What you are asked to do: Only the lines from the start of the data through the line with "You are a computer-use" belong in the copy. Restate them word for word, minus the pictures.

· · ·

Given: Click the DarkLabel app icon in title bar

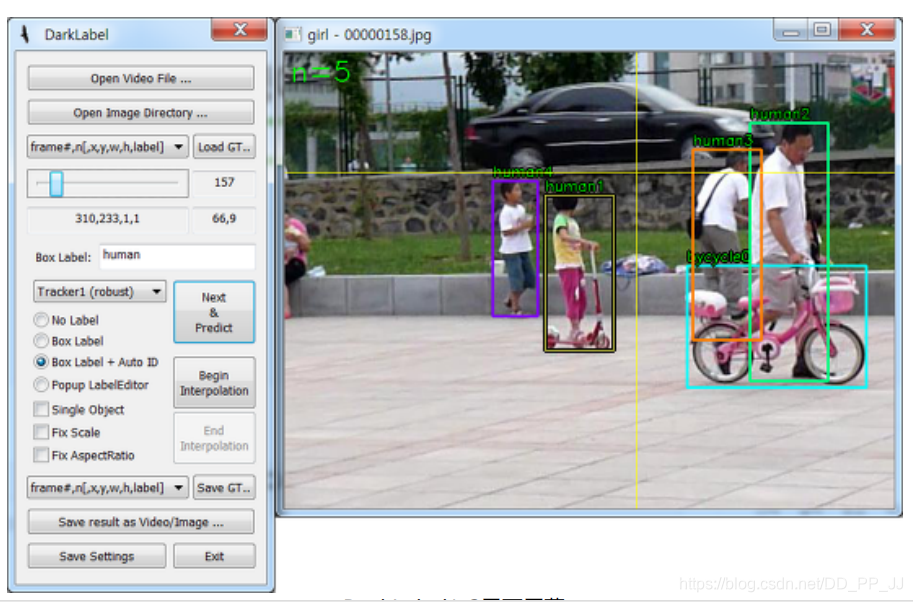Looking at the screenshot, I should (25, 34).
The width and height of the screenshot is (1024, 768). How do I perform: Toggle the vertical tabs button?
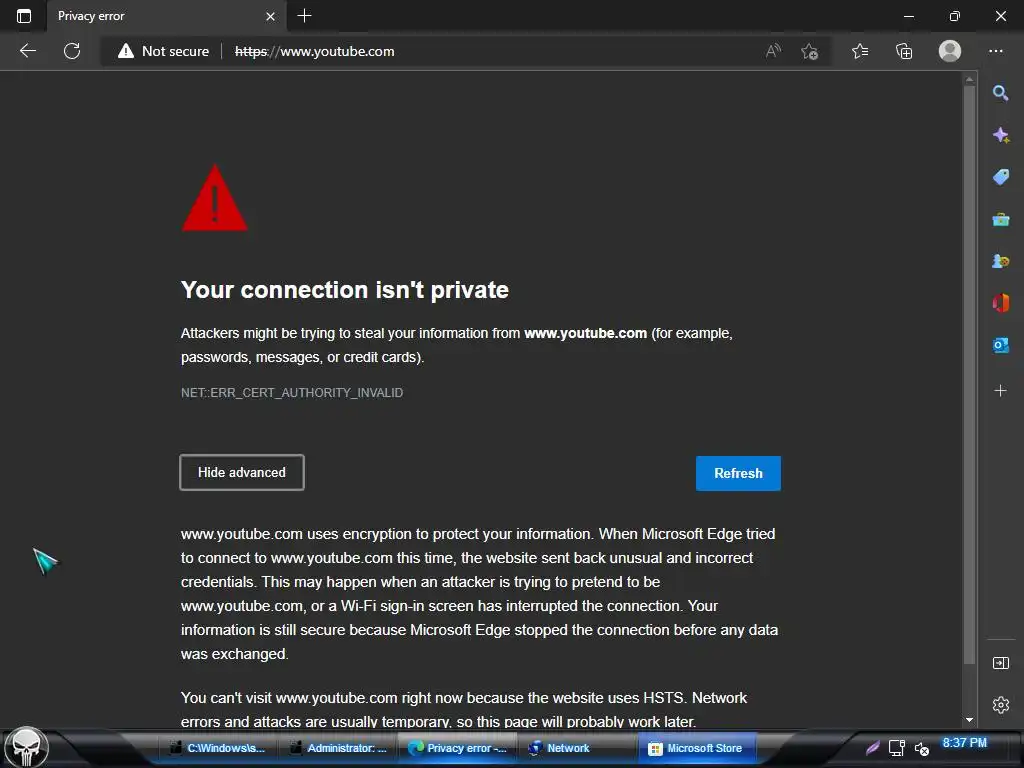(x=24, y=16)
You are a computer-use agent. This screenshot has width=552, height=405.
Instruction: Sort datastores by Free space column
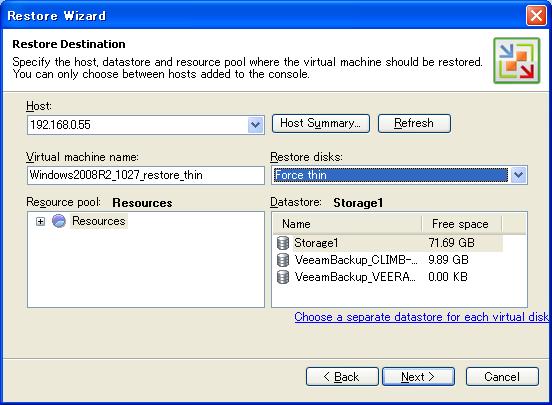462,224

· · ·

Your response:
Given: Click the DarkLabel app icon in title bar

Looking at the screenshot, I should (25, 34).
The width and height of the screenshot is (1024, 768). How do I perform: Toggle the vertical tabs button?
(x=24, y=16)
You are a computer-use agent. This screenshot has width=552, height=405.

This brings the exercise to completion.